- _TASK REQUIREMENTS_:
For each line below, write it out exactly as it appears.

Collected data

__________

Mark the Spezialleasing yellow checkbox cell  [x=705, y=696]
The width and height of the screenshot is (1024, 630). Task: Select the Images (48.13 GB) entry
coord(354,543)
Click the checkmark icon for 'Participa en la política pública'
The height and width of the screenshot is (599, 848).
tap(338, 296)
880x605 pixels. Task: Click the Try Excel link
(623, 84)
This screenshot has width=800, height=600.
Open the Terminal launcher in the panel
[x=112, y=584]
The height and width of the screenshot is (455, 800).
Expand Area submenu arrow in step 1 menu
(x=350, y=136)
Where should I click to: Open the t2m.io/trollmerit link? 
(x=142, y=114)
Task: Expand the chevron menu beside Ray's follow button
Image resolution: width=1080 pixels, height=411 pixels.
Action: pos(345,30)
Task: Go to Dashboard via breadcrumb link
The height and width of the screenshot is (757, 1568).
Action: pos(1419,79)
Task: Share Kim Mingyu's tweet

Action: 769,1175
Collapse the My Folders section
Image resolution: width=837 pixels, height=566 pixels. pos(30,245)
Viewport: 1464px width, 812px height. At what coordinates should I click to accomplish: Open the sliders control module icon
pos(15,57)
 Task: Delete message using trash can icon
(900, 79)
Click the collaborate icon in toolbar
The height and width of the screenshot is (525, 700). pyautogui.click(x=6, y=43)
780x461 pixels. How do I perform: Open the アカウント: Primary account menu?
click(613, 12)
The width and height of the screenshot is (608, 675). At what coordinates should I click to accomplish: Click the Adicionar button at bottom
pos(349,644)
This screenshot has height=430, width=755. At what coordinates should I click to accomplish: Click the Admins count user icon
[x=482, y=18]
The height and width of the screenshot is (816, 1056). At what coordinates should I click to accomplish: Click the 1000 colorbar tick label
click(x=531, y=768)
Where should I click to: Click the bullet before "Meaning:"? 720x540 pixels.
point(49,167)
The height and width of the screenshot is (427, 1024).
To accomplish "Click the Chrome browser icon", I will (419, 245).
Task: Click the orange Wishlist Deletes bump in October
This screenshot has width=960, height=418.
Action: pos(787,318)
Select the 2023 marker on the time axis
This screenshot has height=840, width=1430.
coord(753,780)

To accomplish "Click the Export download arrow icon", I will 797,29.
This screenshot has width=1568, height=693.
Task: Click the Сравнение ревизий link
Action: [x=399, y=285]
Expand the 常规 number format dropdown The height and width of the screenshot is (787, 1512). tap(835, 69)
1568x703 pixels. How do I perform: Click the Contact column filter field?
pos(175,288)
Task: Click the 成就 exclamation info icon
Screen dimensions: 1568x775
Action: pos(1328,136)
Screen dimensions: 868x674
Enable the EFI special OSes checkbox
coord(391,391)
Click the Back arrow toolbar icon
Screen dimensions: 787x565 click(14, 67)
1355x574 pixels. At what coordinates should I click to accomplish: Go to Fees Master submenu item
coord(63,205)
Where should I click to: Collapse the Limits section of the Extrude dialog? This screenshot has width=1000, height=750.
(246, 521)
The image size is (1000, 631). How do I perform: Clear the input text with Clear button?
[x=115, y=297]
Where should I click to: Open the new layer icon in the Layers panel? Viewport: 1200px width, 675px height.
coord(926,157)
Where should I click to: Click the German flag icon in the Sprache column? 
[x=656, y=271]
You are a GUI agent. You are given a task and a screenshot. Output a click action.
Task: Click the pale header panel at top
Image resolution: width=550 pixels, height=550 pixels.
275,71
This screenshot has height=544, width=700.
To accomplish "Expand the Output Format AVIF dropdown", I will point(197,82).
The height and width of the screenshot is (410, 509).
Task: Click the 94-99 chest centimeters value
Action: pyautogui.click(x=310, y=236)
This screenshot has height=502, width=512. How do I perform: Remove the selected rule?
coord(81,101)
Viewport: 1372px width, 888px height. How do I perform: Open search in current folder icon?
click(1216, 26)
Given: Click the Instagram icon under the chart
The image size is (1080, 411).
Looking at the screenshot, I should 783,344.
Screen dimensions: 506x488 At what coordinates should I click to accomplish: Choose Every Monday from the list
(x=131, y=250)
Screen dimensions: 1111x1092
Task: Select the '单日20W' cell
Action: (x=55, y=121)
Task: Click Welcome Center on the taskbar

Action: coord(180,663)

__________

- _ANSWER BELOW_:
Mark the Spezialleasing yellow checkbox cell  [x=705, y=696]
The width and height of the screenshot is (1024, 630). Task: Select the Images (48.13 GB) entry
coord(354,543)
Click the checkmark icon for 'Participa en la política pública'
The height and width of the screenshot is (599, 848).
tap(338, 296)
880x605 pixels. Task: Click the Try Excel link
(623, 84)
This screenshot has width=800, height=600.
Open the Terminal launcher in the panel
[x=112, y=584]
The height and width of the screenshot is (455, 800).
Expand Area submenu arrow in step 1 menu
(x=350, y=136)
Where should I click to: Open the t2m.io/trollmerit link? 
(x=142, y=114)
Task: Expand the chevron menu beside Ray's follow button
Image resolution: width=1080 pixels, height=411 pixels.
Action: pos(345,30)
Task: Go to Dashboard via breadcrumb link
The height and width of the screenshot is (757, 1568).
Action: pos(1419,79)
Task: Share Kim Mingyu's tweet

Action: 769,1175
Collapse the My Folders section
Image resolution: width=837 pixels, height=566 pixels. pos(30,245)
Viewport: 1464px width, 812px height. At what coordinates should I click to accomplish: Open the sliders control module icon
pos(15,57)
 Task: Delete message using trash can icon
(900, 79)
Click the collaborate icon in toolbar
The height and width of the screenshot is (525, 700). pyautogui.click(x=6, y=43)
780x461 pixels. How do I perform: Open the アカウント: Primary account menu?
click(613, 12)
The width and height of the screenshot is (608, 675). At what coordinates should I click to accomplish: Click the Adicionar button at bottom
pos(349,644)
This screenshot has height=430, width=755. At what coordinates should I click to accomplish: Click the Admins count user icon
[x=482, y=18]
The height and width of the screenshot is (816, 1056). At what coordinates should I click to accomplish: Click the 1000 colorbar tick label
click(x=531, y=768)
Where should I click to: Click the bullet before "Meaning:"? 720x540 pixels.
point(49,167)
The height and width of the screenshot is (427, 1024).
To accomplish "Click the Chrome browser icon", I will (419, 245).
Task: Click the orange Wishlist Deletes bump in October
This screenshot has width=960, height=418.
Action: pos(787,318)
Select the 2023 marker on the time axis
This screenshot has height=840, width=1430.
coord(753,780)

To accomplish "Click the Export download arrow icon", I will 797,29.
This screenshot has width=1568, height=693.
Task: Click the Сравнение ревизий link
Action: [x=399, y=285]
Expand the 常规 number format dropdown The height and width of the screenshot is (787, 1512). tap(835, 69)
1568x703 pixels. How do I perform: Click the Contact column filter field?
pos(175,288)
Task: Click the 成就 exclamation info icon
Screen dimensions: 1568x775
Action: pos(1328,136)
Screen dimensions: 868x674
Enable the EFI special OSes checkbox
coord(391,391)
Click the Back arrow toolbar icon
Screen dimensions: 787x565 click(14, 67)
1355x574 pixels. At what coordinates should I click to accomplish: Go to Fees Master submenu item
coord(63,205)
Where should I click to: Collapse the Limits section of the Extrude dialog? This screenshot has width=1000, height=750.
(246, 521)
The image size is (1000, 631). How do I perform: Clear the input text with Clear button?
[x=115, y=297]
Where should I click to: Open the new layer icon in the Layers panel? Viewport: 1200px width, 675px height.
coord(926,157)
Where should I click to: Click the German flag icon in the Sprache column? 
[x=656, y=271]
You are a GUI agent. You are given a task and a screenshot. Output a click action.
Task: Click the pale header panel at top
Image resolution: width=550 pixels, height=550 pixels.
275,71
This screenshot has height=544, width=700.
To accomplish "Expand the Output Format AVIF dropdown", I will point(197,82).
The height and width of the screenshot is (410, 509).
Task: Click the 94-99 chest centimeters value
Action: pyautogui.click(x=310, y=236)
This screenshot has height=502, width=512. How do I perform: Remove the selected rule?
coord(81,101)
Viewport: 1372px width, 888px height. How do I perform: Open search in current folder icon?
click(1216, 26)
Given: Click the Instagram icon under the chart
The image size is (1080, 411).
Looking at the screenshot, I should 783,344.
Screen dimensions: 506x488 At what coordinates should I click to accomplish: Choose Every Monday from the list
(x=131, y=250)
Screen dimensions: 1111x1092
Task: Select the '单日20W' cell
Action: (x=55, y=121)
Task: Click Welcome Center on the taskbar

Action: coord(180,663)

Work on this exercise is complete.